Dieci vigili coinvolti

Usb, contestazioni disciplinari ai vigili del fuoco per le manifestazioni su Gaza

Il sindacato denuncia: 'Non possono manifestare in uniforme secondo il Viminale'

Usb, contestazioni disciplinari ai vigili del fuoco per le manifestazioni su Gaza

Dieci vigili del fuoco, membri del sindacato Usb, sono stati oggetto di contestazioni disciplinari per la loro partecipazione alle manifestazioni a favore di Gaza del 22 settembre scorso.
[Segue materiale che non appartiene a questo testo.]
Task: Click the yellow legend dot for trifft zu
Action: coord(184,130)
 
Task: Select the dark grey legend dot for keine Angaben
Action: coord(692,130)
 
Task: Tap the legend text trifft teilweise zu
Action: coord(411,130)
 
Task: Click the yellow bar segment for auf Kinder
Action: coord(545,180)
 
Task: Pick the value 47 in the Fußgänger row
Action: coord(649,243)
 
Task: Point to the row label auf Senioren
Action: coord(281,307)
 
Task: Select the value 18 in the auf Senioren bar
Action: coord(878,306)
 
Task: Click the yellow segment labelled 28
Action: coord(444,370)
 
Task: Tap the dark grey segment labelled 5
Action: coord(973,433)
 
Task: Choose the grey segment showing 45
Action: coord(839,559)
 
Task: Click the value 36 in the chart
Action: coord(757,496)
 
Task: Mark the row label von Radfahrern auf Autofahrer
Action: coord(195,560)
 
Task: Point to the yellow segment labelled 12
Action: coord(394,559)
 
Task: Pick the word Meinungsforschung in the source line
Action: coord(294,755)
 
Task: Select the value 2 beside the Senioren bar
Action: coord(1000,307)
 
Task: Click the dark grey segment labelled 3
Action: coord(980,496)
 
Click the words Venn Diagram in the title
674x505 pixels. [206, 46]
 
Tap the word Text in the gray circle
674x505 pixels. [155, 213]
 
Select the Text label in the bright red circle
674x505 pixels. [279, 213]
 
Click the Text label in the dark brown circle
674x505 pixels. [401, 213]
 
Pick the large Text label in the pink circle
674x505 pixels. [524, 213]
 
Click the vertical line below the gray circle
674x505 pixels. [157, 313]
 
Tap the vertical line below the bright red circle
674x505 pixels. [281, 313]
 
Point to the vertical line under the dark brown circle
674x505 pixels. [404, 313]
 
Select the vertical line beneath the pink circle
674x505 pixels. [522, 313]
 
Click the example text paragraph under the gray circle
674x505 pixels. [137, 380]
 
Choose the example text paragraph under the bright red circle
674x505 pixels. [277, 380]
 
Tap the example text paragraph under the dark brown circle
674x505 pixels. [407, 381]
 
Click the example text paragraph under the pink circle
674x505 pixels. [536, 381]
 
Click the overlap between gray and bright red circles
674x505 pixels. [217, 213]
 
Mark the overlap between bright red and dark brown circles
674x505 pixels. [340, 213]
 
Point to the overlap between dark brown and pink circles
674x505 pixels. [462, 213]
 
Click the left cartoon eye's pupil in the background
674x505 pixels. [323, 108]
Sei di loro hanno preso parte alla protesta a Pisa, mentre quattro hanno partecipato al corteo a Roma, come reso noto da Usb.

“Ci viene contestato un comportamento che abbiamo sempre adottato in occasione di manifestazioni e scioperi, nell’ambito delle nostre attività sindacali”, ha dichiarato Claudio Mariotti, dirigente nazionale di Usb, uno dei dieci vigili coinvolti. “Il 22 settembre, la nostra organizzazione aveva indetto una giornata di sciopero contro la politica di riarmo.

Durante questa manifestazione, eravamo in testa al corteo e io, insieme ad altri colleghi, abbiamo deciso di osservare un minuto di silenzio per le vittime del genocidio nella Striscia di Gaza. Inoltre, essendo ambasciatori Unicef, un accordo rinnovato dal sottosegretario all’Interno Prisco dopo 30 anni, ci siamo inginocchiati per ricordare oltre 20mila bambini vittime di questo sterminio.

Secondo quanto riportato sul profilo Facebook dell’Usb di Pisa, il ministero degli Interni ha contestato ai dieci vigili il fatto di aver difeso le ragioni del popolo palestinese, sostenendo che quando scioperano e manifestano, non dovrebbero farlo in uniforme. Non possono essere riconosciuti come vigili del fuoco durante le proteste né esprimere pubblicamente le ragioni delle loro manifestazioni.

Il sindacato accusa il governo di voler intimidire un’intera categoria, soprattutto in vista della riforma del corpo dei vigili del fuoco che prevede l’equiparazione dei pompieri a operatori di pubblica sicurezza. Per il 28 gennaio è in programma un’assemblea-dibattito a Roma, in solidarietà con i vigili del fuoco sottoposti a contestazioni disciplinari, contro la militarizzazione del corpo e per un reale rilancio della categoria al servizio dei cittadini e del territorio.